Johann Georg Steigerthal (2 February 1666,[1] Nienburg - 27 June 1740,[1] Hanover) was a court physician and medical writer.
Steigerthal was one of the sons of Johann Georg Steigerthal senior, a city-preacher and later superintendent of Nienburg, and his wife Catharina Ursula Wessling. He studied medicine at Helmstedt in 1684, Leiden from 1688 and Utrecht from 1689. He graduated in 1690 and became professor of medicine at Helmstedt in 1703. He was elected a member of the Royal Society of London in 1714, the same year as the elector of Hanover became George I of Great Britain. In 1715 he became court physician and personal physician to George in Hanover.
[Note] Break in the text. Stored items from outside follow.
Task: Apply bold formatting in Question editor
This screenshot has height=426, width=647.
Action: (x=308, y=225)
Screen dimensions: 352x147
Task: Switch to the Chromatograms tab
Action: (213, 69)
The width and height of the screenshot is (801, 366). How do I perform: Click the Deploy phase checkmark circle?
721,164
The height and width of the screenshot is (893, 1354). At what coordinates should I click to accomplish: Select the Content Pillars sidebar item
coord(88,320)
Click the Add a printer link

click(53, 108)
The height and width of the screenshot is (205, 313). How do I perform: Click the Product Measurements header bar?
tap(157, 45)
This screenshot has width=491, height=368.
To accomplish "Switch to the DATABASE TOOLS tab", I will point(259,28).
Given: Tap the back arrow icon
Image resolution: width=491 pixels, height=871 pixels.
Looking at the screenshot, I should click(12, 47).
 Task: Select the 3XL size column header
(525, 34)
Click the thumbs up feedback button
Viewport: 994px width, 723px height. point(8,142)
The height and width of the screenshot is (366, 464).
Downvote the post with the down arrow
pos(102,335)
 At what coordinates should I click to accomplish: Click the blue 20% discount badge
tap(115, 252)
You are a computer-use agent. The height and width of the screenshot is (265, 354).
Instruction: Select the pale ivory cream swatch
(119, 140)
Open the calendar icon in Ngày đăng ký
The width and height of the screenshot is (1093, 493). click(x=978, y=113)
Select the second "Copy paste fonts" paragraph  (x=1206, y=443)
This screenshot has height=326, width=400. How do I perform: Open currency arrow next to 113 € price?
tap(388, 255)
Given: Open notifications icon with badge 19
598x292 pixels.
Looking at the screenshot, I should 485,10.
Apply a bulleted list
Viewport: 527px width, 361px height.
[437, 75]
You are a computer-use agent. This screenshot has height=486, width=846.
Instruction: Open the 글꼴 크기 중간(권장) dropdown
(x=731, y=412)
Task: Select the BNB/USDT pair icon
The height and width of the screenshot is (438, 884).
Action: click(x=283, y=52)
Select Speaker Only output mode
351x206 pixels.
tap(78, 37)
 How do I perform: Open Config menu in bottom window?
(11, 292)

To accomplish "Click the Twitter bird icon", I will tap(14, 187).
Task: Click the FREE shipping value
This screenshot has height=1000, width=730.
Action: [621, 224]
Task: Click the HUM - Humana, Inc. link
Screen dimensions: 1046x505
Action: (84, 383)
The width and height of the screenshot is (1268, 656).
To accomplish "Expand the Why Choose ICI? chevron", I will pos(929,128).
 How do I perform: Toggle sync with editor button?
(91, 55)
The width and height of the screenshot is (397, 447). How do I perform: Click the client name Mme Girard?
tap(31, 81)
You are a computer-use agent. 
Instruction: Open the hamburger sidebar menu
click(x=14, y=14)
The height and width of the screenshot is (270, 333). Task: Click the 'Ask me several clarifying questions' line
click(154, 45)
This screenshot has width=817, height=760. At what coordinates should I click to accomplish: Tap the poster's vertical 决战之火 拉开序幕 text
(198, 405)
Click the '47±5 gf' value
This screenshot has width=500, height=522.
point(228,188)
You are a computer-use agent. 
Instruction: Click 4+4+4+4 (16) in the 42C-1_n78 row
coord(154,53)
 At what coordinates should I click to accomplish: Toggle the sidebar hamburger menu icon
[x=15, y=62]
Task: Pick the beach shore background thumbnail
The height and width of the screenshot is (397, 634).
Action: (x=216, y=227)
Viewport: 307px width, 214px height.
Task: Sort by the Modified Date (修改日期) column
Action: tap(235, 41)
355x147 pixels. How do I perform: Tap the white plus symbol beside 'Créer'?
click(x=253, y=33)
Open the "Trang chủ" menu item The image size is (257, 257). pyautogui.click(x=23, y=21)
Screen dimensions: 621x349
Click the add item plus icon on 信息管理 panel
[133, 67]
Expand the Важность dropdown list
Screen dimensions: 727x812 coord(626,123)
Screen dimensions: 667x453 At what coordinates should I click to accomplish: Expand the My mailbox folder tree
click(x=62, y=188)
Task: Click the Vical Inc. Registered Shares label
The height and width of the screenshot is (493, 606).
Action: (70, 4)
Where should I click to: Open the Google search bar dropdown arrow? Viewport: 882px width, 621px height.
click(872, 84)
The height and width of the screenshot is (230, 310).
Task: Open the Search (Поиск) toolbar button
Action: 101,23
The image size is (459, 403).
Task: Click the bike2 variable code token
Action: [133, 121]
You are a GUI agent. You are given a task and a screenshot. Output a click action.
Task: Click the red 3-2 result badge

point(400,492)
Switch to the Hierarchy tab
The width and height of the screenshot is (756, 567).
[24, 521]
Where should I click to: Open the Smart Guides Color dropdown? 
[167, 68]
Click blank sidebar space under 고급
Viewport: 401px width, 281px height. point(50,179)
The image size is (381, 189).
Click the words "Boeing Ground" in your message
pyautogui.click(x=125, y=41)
Steigerthal wrote the first description of the lithopedion removed from Anna Mullern at Leinzell in 1720.[2] In 1723 the President of the Royal Society Hans Sloane sent Steigerthal (then in Bad Pyrmont with George I) to Lemgo to buy Engelbert Kaempfer's east Asian collection - like the rest of Sloane's collection, it later became part of the foundational deposit of the British Museum.[3]
In 1730 Steigerthal discovered a petroleum well in Linden, now a district of Hanover - a street has been named after him there since 1927.[4] In 1732 Steigerthal carried out one of the first successful vaccination programmes in England[1] and was also appointed to the 'Hofrat' or privy council of Hanover.[5]